Nun hat das Bundesverwaltungsgericht die Zuständigkeitsfrage geklärt. Für Kinderschutzverfahren nach § 1666, die sich u.a. mit der Maskenpflicht in Schulen befassen, sind nicht die Verwaltungsgerichte zuständig, wie oftmals behauptet wurde, sondern nach wie vor ausschließlich die Familiengerichte.

BVerwG 6 AV 1.21 – Beschluss vom 16. Juni 2021
BVerwG 6 AV 2.21 – Beschluss vom 16. Juni 2021
Pressemitteilung Nr. 44/2021 vom 25.06.2021

Dies bestätigt die Entscheidung des OLG Karlsruhe (Beschluss vom 28.04.2021, Az.: 20 WF 70/21). Das OLG Jena (Beschluss vom 14.05.2021, Az.: 1 UF 136/21) lag somit falsch, denn es hatte die vielbesagte Entscheidung des Amtsgerichts Weimar (Beschluss vom 08.04.2021, Az.: 9 F 148/21) aufgehoben, weil angeblich der Verwaltungsrechtsweg gegeben sei.

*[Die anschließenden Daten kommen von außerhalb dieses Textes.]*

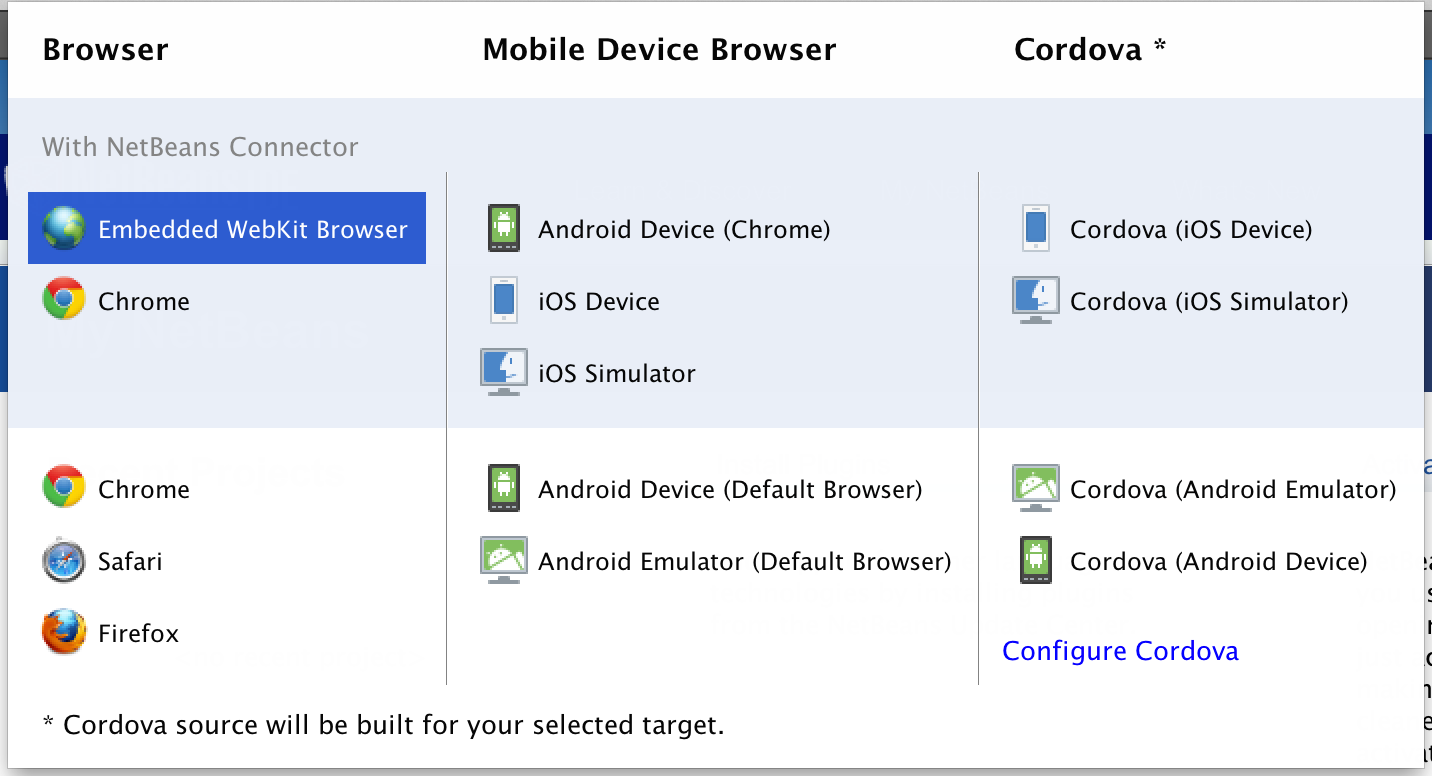This screenshot has height=776, width=1432.
Task: Select the iOS Simulator monitor icon
Action: pyautogui.click(x=504, y=372)
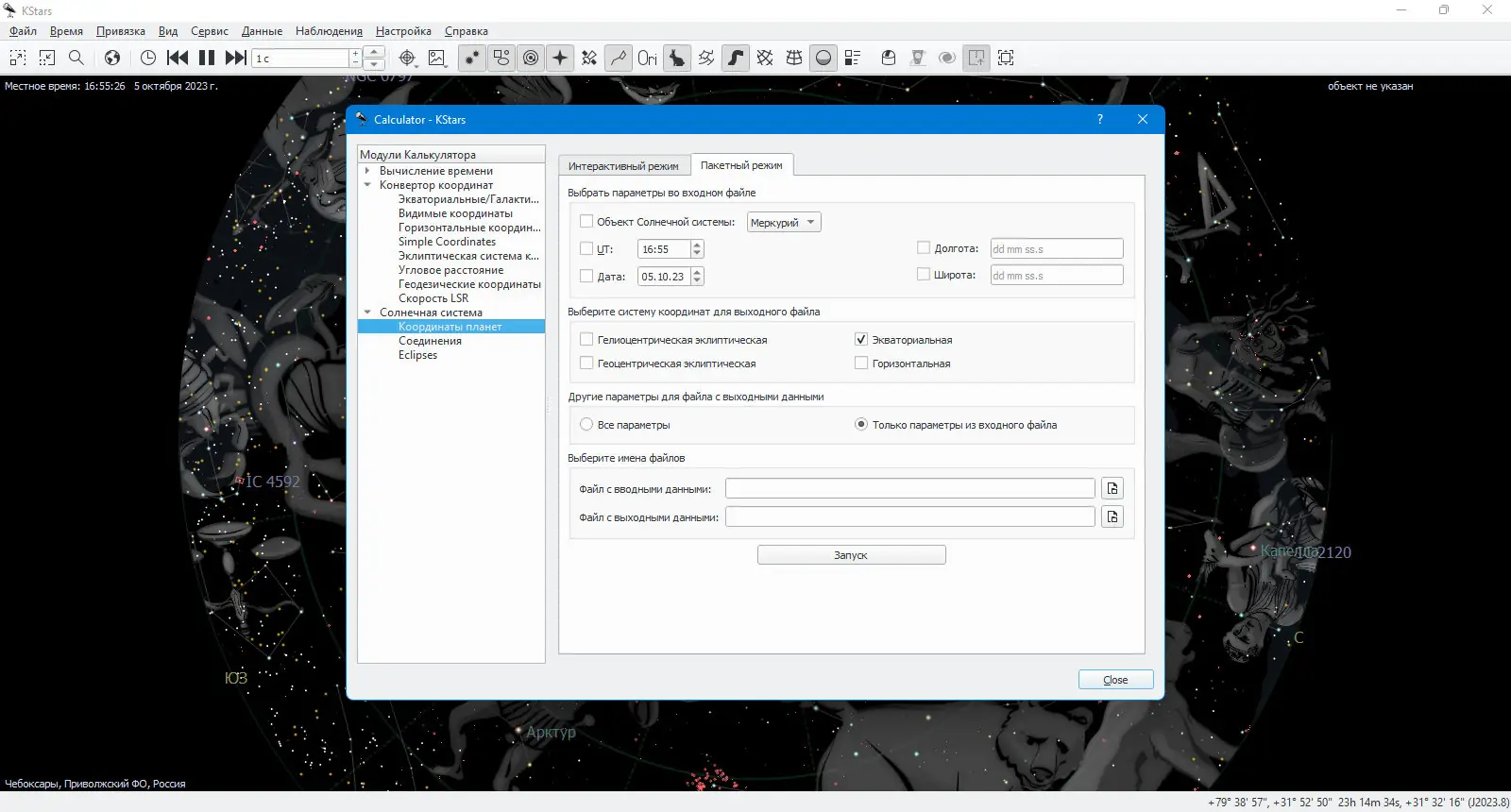This screenshot has height=812, width=1511.
Task: Open the globe Set Geographic Location icon
Action: (112, 58)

Auffallend ist, dass das Bundesverwaltungsgericht die erfolgten Verweisungen an die Verwaltungsgerichtsbarkeit als qualifizierten Verfahrensverstoß ,”nicht mehr nachvollziehbar” und “offensichtlich unhaltbar” bezeichnet. Das bezieht sich auf das prozessuale Recht.

Allerdings sagt das Bundesverwaltungsgericht auf der anderen Seite (obiter dictum), dass “familiengerichtliche Anordnungen gegenüber Behörden rechtlich ausgeschlossen sind”. Das bezieht sich auf das materielle Recht. Diese umstrittene Rechtsfrage mag hier unpassend erscheinen, da die Verwaltungsgerichtsbarkeit ja nach eigener Entscheidung gerade nicht hierüber zu urteilen hat, wann die Voraussetzungen des § 1666 BGB vorliegen und wann nicht.

Die Entscheidung trägt in jedem Fall zur Klarheit bei und ist eine deutliche Antwort auf diejenigen, die bei abweichenden Rechtsansichten gleich “Rechtsbeugung” behaupten und Hausdurchsuchungen anordnen.